WORK REQUEST
Leave the pictures out and repeat the rest of the data below exactly.

*** Opening of INFORMATION ***

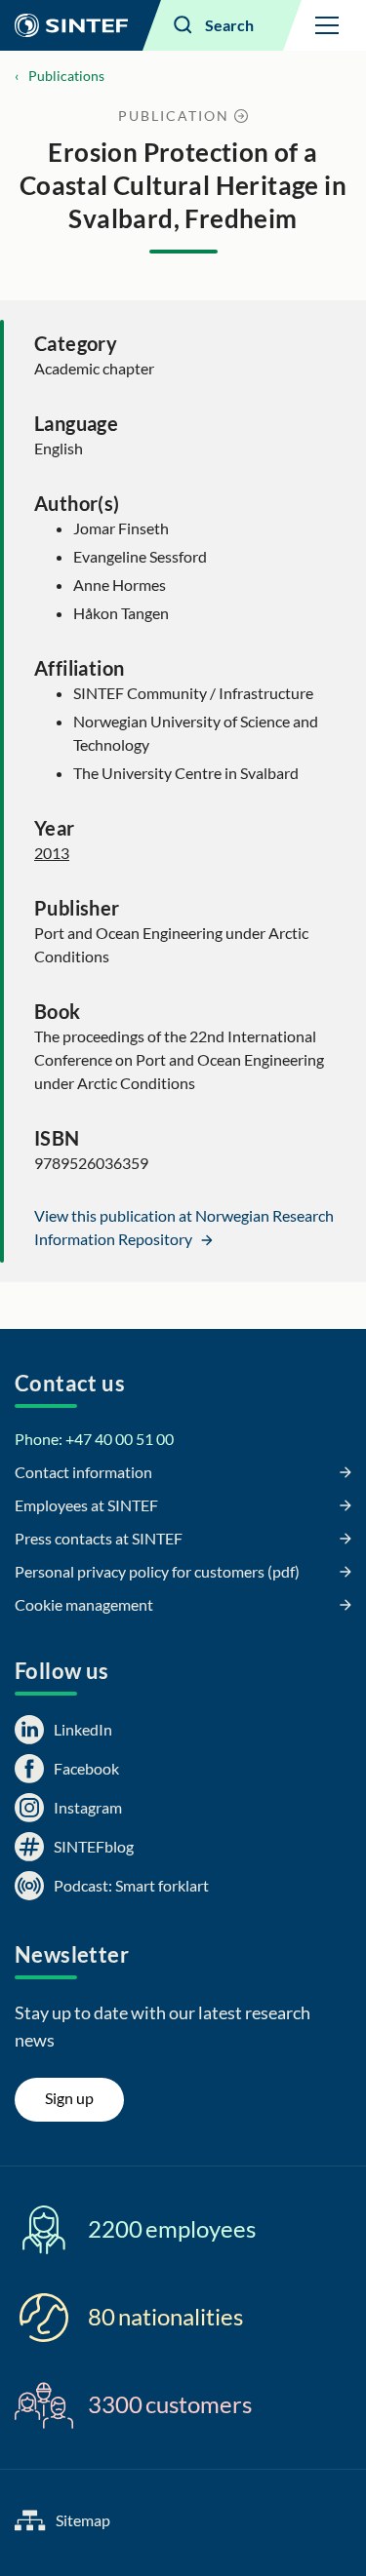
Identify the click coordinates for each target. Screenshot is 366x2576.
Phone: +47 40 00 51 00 (94, 1438)
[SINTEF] (71, 25)
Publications (66, 75)
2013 (51, 852)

*** Close of INFORMATION ***

WRITTEN ANSWER
Identify the click coordinates for each target. Screenshot is 366x2576.
Phone: +47 40 00 51 00 (94, 1438)
[SINTEF] (71, 25)
Publications (66, 75)
2013 (51, 852)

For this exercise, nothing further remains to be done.